:: ACTIVITY ::
Would you transcribe each of the entries exactly, with nothing added or dropped?

Records from a data source
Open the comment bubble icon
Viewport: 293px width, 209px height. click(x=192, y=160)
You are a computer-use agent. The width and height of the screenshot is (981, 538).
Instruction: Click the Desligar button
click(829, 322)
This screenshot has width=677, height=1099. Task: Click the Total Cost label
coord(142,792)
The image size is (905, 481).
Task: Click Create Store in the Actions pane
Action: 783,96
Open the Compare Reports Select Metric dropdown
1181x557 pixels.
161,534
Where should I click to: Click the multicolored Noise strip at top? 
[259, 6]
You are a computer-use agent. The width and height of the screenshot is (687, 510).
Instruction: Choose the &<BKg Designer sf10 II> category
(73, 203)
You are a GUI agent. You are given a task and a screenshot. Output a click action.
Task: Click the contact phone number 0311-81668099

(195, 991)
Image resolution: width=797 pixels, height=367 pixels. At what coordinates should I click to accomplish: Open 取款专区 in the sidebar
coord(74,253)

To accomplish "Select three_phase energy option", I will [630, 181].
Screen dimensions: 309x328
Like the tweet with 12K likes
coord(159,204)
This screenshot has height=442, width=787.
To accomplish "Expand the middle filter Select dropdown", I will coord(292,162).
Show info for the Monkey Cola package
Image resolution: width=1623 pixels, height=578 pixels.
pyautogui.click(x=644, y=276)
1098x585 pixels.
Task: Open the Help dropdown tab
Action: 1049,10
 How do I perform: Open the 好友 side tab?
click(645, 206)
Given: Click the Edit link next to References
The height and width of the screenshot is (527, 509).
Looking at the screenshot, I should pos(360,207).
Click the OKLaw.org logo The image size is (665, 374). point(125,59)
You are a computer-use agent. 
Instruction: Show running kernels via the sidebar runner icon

:: TASK ANSWER ::
Open the comment bubble icon
Viewport: 293px width, 209px height. click(x=192, y=160)
You are a computer-use agent. The width and height of the screenshot is (981, 538).
Instruction: Click the Desligar button
click(829, 322)
This screenshot has width=677, height=1099. Task: Click the Total Cost label
coord(142,792)
The image size is (905, 481).
Task: Click Create Store in the Actions pane
Action: 783,96
Open the Compare Reports Select Metric dropdown
1181x557 pixels.
161,534
Where should I click to: Click the multicolored Noise strip at top? 
[259, 6]
You are a computer-use agent. The width and height of the screenshot is (687, 510).
Instruction: Choose the &<BKg Designer sf10 II> category
(73, 203)
You are a GUI agent. You are given a task and a screenshot. Output a click action.
Task: Click the contact phone number 0311-81668099

(195, 991)
Image resolution: width=797 pixels, height=367 pixels. At what coordinates should I click to accomplish: Open 取款专区 in the sidebar
coord(74,253)

To accomplish "Select three_phase energy option", I will [630, 181].
Screen dimensions: 309x328
Like the tweet with 12K likes
coord(159,204)
This screenshot has height=442, width=787.
To accomplish "Expand the middle filter Select dropdown", I will coord(292,162).
Show info for the Monkey Cola package
Image resolution: width=1623 pixels, height=578 pixels.
pyautogui.click(x=644, y=276)
1098x585 pixels.
Task: Open the Help dropdown tab
Action: 1049,10
 How do I perform: Open the 好友 side tab?
click(645, 206)
Given: Click the Edit link next to References
The height and width of the screenshot is (527, 509).
Looking at the screenshot, I should pos(360,207).
Click the OKLaw.org logo The image size is (665, 374). point(125,59)
You are a computer-use agent. 
Instruction: Show running kernels via the sidebar runner icon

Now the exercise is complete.